**What this task involves**. Repeat everything from the line containing "icon for 006.1.6孩子总要玩手机" down to the end of the rows, swapping "screenshot" for "image" and leaving all else unchanged.
↓
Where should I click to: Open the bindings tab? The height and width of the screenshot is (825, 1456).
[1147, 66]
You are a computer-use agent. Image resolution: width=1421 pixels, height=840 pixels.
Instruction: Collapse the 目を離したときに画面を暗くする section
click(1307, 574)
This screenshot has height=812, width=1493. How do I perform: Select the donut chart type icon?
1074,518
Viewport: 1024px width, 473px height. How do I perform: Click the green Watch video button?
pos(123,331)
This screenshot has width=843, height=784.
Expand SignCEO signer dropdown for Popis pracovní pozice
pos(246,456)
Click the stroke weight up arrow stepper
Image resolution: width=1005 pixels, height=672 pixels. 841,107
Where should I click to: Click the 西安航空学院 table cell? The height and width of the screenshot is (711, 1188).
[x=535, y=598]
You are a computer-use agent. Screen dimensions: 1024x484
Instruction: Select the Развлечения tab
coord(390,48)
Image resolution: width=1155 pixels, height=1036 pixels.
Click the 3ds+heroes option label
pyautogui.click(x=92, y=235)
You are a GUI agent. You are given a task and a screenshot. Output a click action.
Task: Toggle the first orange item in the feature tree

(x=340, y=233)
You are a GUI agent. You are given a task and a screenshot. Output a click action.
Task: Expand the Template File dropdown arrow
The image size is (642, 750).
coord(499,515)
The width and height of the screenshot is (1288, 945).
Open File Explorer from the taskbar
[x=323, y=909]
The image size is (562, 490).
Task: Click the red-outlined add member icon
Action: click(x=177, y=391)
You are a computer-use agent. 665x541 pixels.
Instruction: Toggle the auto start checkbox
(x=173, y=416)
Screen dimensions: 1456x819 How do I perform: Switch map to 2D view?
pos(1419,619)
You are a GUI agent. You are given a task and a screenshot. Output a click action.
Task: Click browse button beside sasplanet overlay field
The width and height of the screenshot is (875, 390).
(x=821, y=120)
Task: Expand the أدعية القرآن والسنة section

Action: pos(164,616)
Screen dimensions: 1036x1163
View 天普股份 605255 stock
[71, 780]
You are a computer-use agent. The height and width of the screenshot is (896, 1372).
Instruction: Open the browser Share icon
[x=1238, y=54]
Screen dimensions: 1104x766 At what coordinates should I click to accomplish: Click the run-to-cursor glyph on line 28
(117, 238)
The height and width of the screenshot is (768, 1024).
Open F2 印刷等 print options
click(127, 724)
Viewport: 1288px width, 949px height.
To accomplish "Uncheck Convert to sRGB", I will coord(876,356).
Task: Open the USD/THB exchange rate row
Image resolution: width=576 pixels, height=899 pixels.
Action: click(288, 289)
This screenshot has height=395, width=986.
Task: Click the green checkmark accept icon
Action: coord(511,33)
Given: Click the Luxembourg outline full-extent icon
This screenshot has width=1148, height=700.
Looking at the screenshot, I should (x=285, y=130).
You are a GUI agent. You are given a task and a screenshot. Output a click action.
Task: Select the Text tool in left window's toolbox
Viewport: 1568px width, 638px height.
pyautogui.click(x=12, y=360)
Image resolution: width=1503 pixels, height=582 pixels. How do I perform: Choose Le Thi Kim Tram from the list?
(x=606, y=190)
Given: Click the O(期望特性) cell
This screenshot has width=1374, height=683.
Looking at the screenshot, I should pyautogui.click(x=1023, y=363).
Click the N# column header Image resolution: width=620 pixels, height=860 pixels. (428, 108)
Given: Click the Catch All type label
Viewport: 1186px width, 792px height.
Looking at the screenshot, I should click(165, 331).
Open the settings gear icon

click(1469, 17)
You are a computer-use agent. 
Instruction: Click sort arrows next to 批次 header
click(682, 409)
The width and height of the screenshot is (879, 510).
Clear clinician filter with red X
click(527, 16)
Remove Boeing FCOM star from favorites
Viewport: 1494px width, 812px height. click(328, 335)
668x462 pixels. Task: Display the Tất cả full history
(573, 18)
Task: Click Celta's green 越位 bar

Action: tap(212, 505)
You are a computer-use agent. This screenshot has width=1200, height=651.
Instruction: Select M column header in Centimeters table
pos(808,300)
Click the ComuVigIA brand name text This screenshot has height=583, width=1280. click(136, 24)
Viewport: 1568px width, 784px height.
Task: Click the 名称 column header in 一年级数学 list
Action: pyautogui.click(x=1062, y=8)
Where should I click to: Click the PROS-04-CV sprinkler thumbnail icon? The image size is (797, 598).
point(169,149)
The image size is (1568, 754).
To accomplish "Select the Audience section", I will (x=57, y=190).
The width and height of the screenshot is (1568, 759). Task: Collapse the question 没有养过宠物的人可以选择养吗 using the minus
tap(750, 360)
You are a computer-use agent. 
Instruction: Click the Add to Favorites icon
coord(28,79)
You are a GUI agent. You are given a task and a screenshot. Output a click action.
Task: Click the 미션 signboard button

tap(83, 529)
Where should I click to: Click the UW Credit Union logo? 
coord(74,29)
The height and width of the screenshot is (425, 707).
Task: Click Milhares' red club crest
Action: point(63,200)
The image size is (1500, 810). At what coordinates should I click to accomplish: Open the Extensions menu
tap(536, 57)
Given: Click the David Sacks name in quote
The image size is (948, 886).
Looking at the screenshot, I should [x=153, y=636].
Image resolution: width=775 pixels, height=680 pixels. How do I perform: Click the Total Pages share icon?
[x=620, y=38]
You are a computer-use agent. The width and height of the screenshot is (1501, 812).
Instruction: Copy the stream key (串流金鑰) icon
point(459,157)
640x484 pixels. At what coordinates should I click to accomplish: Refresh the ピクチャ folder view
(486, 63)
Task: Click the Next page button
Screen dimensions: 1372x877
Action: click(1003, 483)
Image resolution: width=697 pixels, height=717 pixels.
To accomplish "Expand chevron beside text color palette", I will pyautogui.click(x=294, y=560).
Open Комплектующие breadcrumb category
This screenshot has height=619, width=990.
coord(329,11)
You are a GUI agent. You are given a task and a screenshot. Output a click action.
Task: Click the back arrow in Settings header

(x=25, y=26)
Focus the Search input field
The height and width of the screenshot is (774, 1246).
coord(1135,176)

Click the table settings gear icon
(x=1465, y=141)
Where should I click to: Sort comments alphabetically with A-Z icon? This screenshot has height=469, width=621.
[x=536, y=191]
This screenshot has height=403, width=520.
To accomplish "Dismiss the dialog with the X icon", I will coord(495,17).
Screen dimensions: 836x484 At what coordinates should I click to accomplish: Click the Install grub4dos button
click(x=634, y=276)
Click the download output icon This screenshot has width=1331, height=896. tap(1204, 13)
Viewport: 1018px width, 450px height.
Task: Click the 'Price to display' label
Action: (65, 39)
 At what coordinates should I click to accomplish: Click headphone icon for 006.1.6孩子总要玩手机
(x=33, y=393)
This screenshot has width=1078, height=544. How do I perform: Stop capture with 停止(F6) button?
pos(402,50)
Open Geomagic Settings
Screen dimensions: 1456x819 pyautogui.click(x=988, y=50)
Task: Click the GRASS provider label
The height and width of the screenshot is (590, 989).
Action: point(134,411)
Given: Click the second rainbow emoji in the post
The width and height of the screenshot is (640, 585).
↑
**Final answer**.
 At what coordinates should I click to accomplish: Click headphone icon for 006.1.6孩子总要玩手机
(x=33, y=393)
This image has width=1078, height=544. How do I perform: Stop capture with 停止(F6) button?
pos(402,50)
Open Geomagic Settings
Screen dimensions: 1456x819 pyautogui.click(x=988, y=50)
Task: Click the GRASS provider label
The height and width of the image is (590, 989).
Action: point(134,411)
Given: Click the second rainbow emoji in the post
The width and height of the image is (640, 585).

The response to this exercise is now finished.